On the safety side, EVE specifies system-level intrinsic thermal safety, electrical isolation against venting gas, and the full-filling foaming, which lead to strong stiffness of the entire pack to improve the driving NVH experience and the crash robustness.
- BEV (CTP-ready): A standardized, large-cylindrical footprint enables the “EVE In-Situ Upgrade” mode, which is convenient for OEM to adjust chemistry without altering system architecture, reducing R&D timing/costs by ~40–60%.
- PHEV: Full-immersion cooling with 9min fast charging from 10-80%SOC, and over 100kW pulse power delivery at 50%SOC.
- HEV: First 21700-based HEV system, up to 78C pulse discharge, >40,000 cycles, and max 8 °C/min self-heating to overcome cold-start constraints and retain the long driving distance for cold weather regions.
Beyond traction packs, EVE’s 48 V mild-hybrid system (≈approximately 1 kWh) integrates DC-DC and achieves a ~15% fuel-consumption reduction, EU7 readiness, and mass production awards. The 12 V system operates from –30 °C to 70 °C and is now a lead-acid alternative with global OEM adoption.
The afternoon’s second session centers on battery passports and ESG. EVE states that it will unveil a comprehensive passport featuring pre-certified data (TÜV Mark pre-certification, as per the company briefing), thereby positioning the data model for EU LCA/PCF disclosure, and auditor-friendly traceability. Parallel to the passport, EVE’s factory stack already reports Energy Digitalization 2.0, with 12,292 live monitoring points, ensuring verifiable carbon and energy records.
The EU regime pushes from slideware to machine-readable, auditable data. A passport tied to live factory telemetry shortens the distance between compliance, procurement due diligence, and financing.

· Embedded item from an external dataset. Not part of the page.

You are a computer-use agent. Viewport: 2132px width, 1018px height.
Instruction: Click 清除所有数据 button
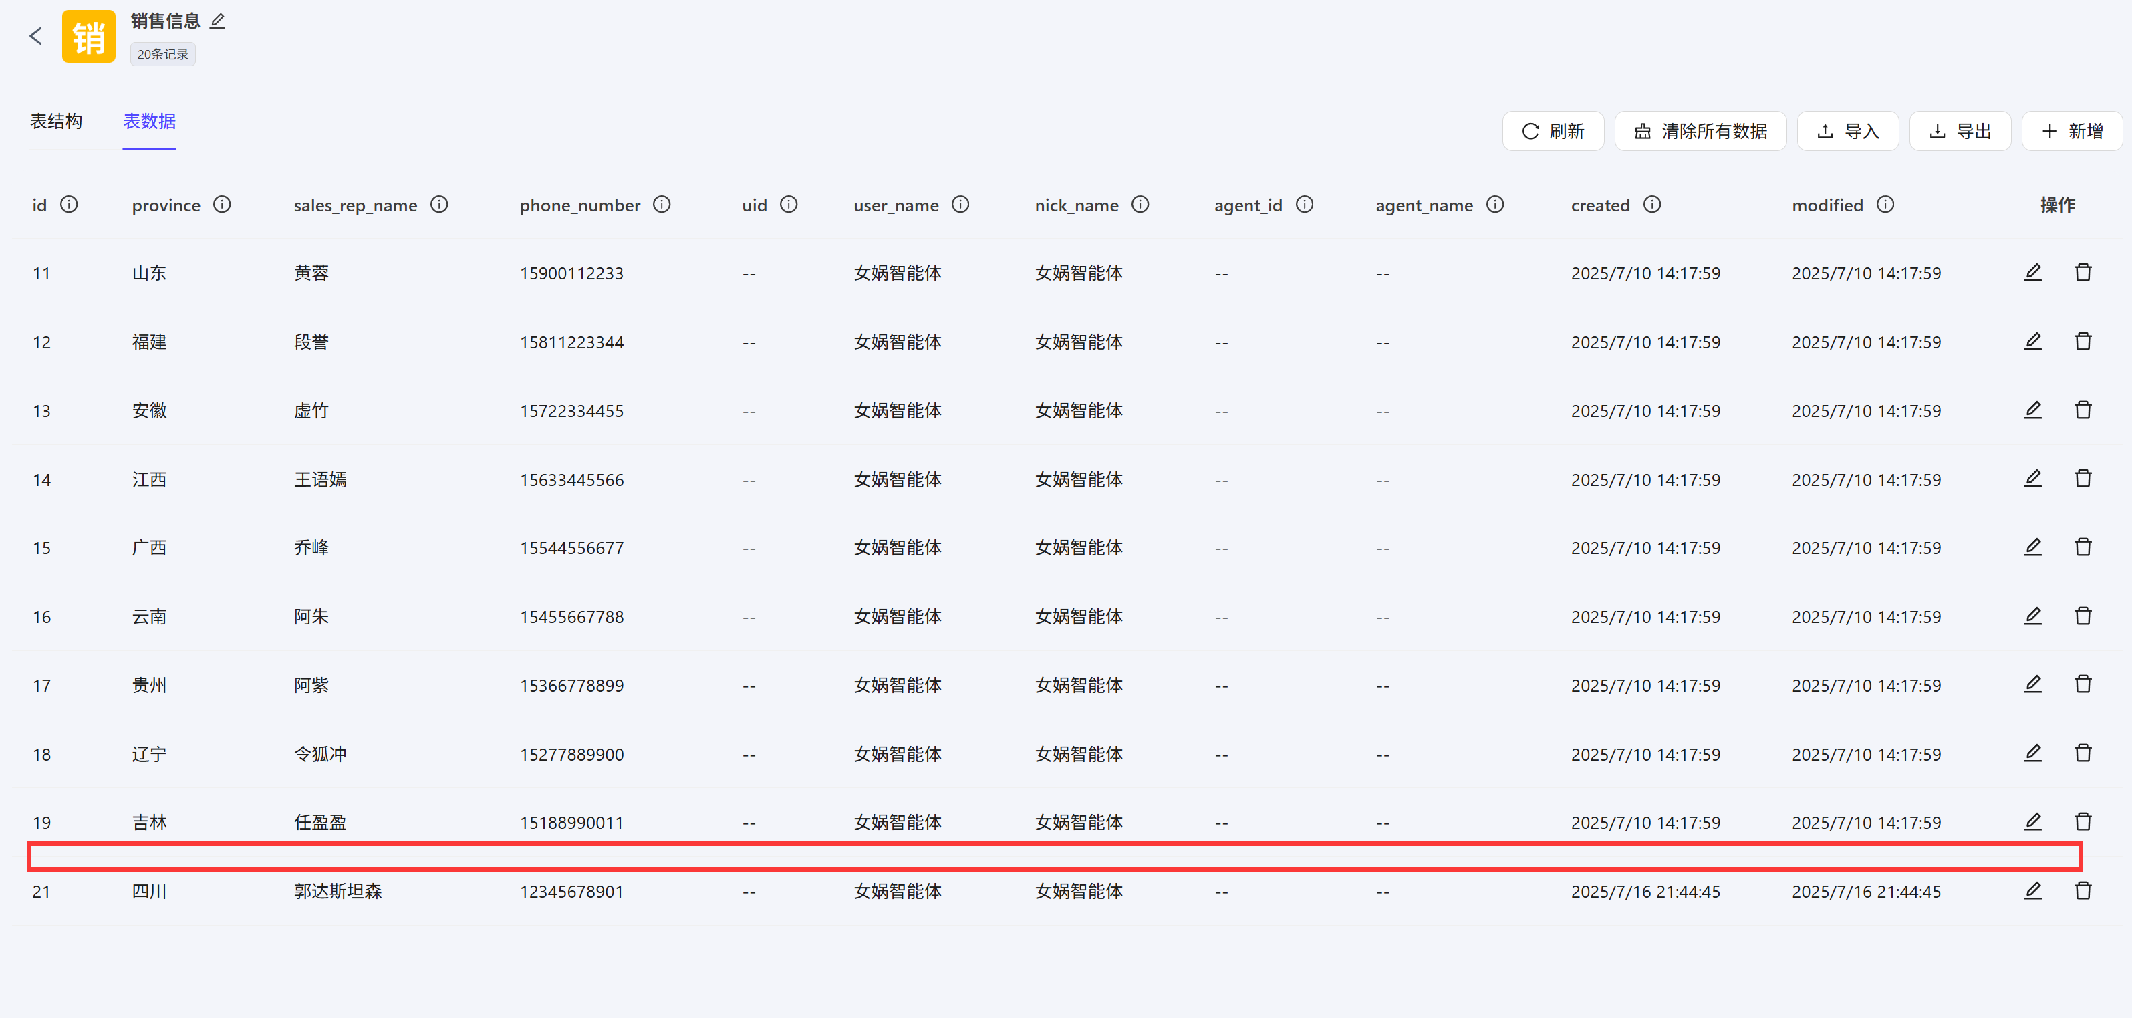click(x=1700, y=132)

EVE’s globalization and sustainability arc
OMNICELL’s standardization push reflects broader Chinese EV manufacturing patterns: rapid iteration, modularization, and systemized cost control. EVE lists bulk supply to Mercedes-Benz and Hyundai-Kia, as well as designations from BMW, GM, and JLR, alongside mass-production ties with XPeng, Aion, Changan, and other companies. H1-2025 rankings show #5 in domestic passenger-vehicle installations and #2 globally in medium/heavy truck installations, valid indicators of steel-in-the-ground for overseas OEMs.
To support Europeanization/North America, EVE highlights its overseas plants (Hungary, Malaysia, USA) and service nodes (Germany, Singapore, USA) to localize supply, validation, and after-sales support.
The credible ESG baseline makes the battery passport a living record of carbon/energy performance throughout the pack's life and into end-of-life.
OMNICELL’s portfolio spans BEV long-range systems (including 200 Wh/kg NCM variants) through PHEV immersion-cooled packs and HEV high-rate solutions. Adjacent programs include eVTOL/UAV and robotics, where high safety, high rate, and high specific energy are certified necessities rather than nice-to-haves.